Further studies have been done with cauliflower and adding cauliflower with curcumin (the active compound in turmeric) may help prevent and treat prostate cancer.
It’s also rich in vitamins and minerals, thought to act as an anti-inflammatory and high in antioxidants.
Keep In Mind
With all these amazing health benefits, it’s a good thing that it’s starting to make more of an appearance in main stream dishes. But one thing to keep in mind is it contains a natural chemical called goitrogen, which all cruciferous vegetables contain glucosinolates can be harmful to the thyroid gland, so be mindful of eating these veggies raw. That also goes for juicing and smoothies. However, once you cook these vegetables that is deactivated and no longer a threat to the thyroid.
Simply put, always cook your cruciferous vegetables (cauliflower, cabbage, kale, brussels sprouts and broccoli).
Back to the Paleo Orange Cauliflower
The batter of these babies is coconut flour and arrowroot or tapioca flour. Pan fried in coconut oil and then baked for about 15 – 20 minutes to get them nice and crunchy. I’ve found that the key to the battering process is to use one wet hand (for dunking in the egg mixture) and one dry hand (for flouring). This prevents the batter from clumping and minimizes the mess.
Specialty Equipment and Ingredients for This Recipe
Paleo Orange Cauliflower Recipe
Paleo Orange Cauliflower
- Coconut oil
- 1 small head or 1/2 large head cauliflower
Wet batter ingredients:
- 2 eggs
- 2 Tablespoons unsweetened coconut or almond milk
- Pinch sea salt
Dry batter ingredients:
- 1/2 cup coconut flour
- 1/2 cup arrowroot or tapioca flour
- 1/2 teaspoon baking soda
- 1/4 teaspoon sea salt
- 1/2 cup organic orange marmalade
- 1/2 cup good quality BBQ sauce
- pinch sea salt
- Garnish: green onion minced
Preheat oven to 350 degrees F. and line a baking sheet with parchment paper. Set aside.
In a medium size bowl, whisk together all the dry batter ingredients. In a separate smaller bowl, whisk together the wet batter ingredients.

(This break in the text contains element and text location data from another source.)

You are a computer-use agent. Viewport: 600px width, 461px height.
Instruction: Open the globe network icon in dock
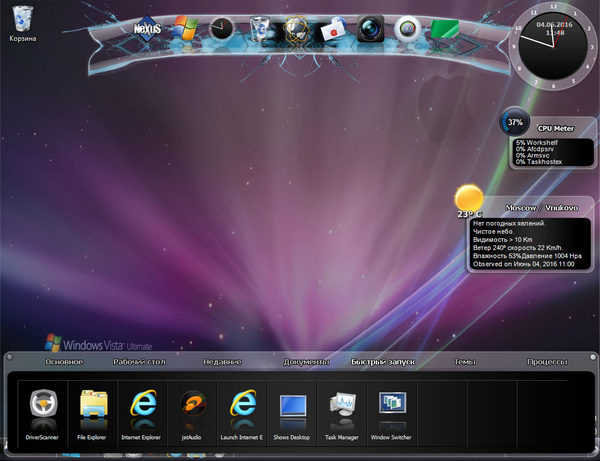point(296,28)
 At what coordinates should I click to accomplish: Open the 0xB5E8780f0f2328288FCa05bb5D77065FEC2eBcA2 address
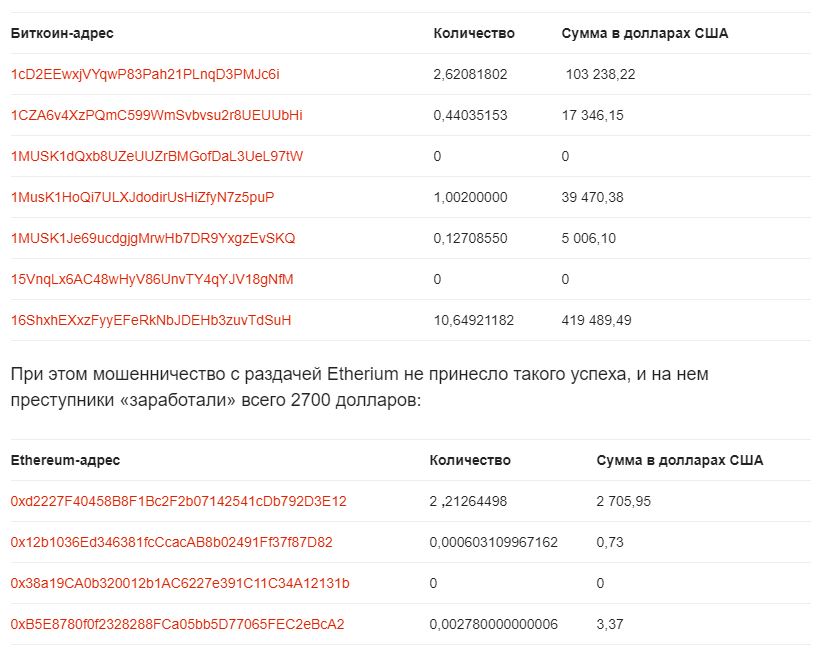178,624
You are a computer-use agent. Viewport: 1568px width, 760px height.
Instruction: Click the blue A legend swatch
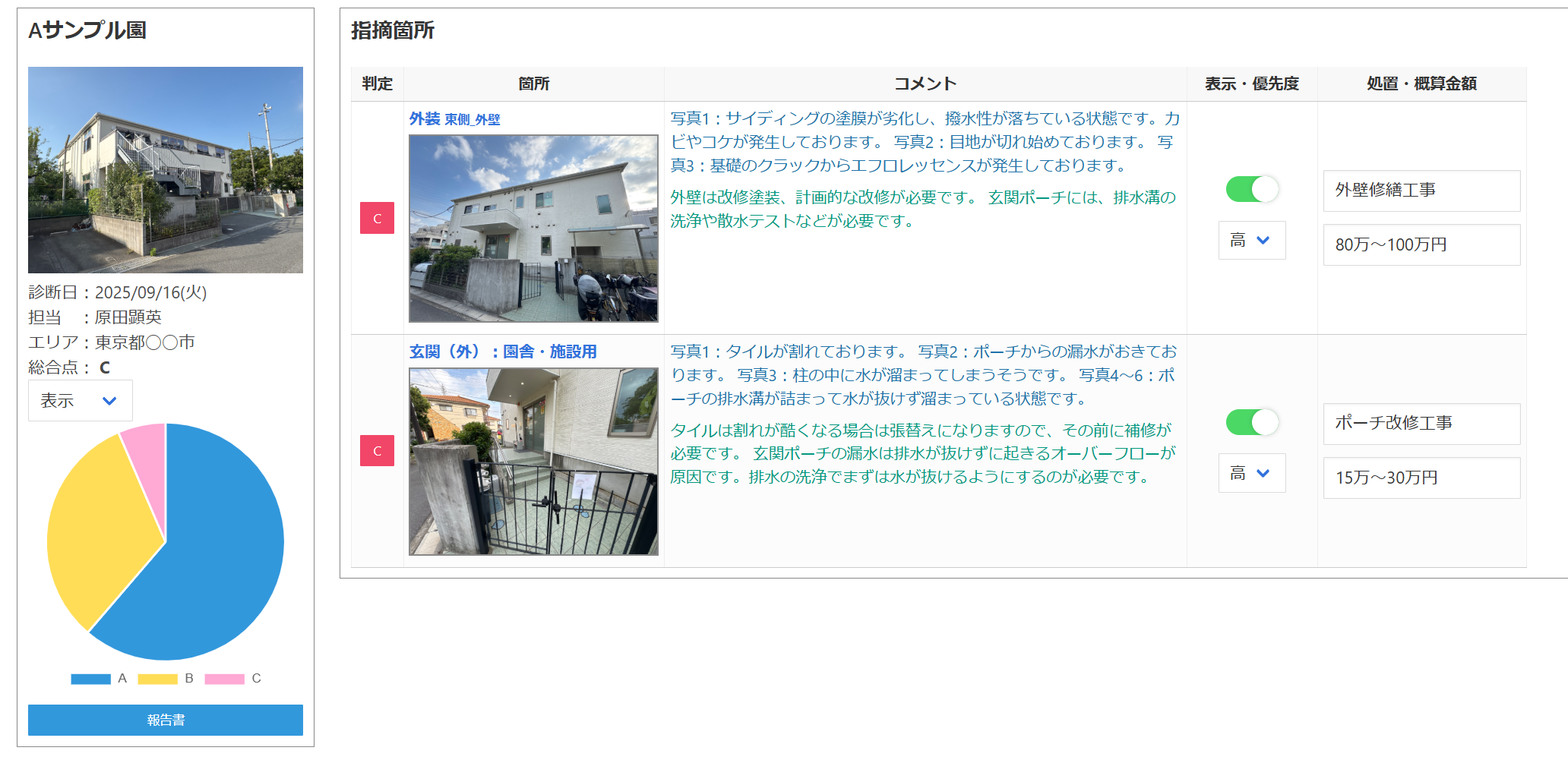point(91,679)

Heat a large skillet over medium-high heat with enough coconut oil to coat the bottom and about 1/4 inch up along the sides. I like to use a cast iron skillet for this.
Using one hand, dredge each cauliflower floret in the egg mixture and with your other hand coat in the dry mixture. Place the cauliflower in the hot oil and allow to get crispy and golden. Turn after about 2 minutes on each side. Then, carefully remove and place on the baking sheet. Continue until all the cauliflower has been cooked. You might have to cook them in batches depending on the size of your skillet and the amount of cauliflower florets you have.
Place the baking sheet into the oven and bake for 15 – 20 minutes, or until florets are golden brown and pierceable with a fork.
In the meantime heat the sauce ingredients by placing it in a small saucepan over low heat and stirring until warm.
Once the cauliflower is done baking, let cool for about 5 – 10 minutes before carefully transferring to a large mixing bowl. Pour sauce over cauliflower and gently stir to combine, being careful not to remove the crispy coating.
Serve warm over a bed of brown rice and garnished with green onion.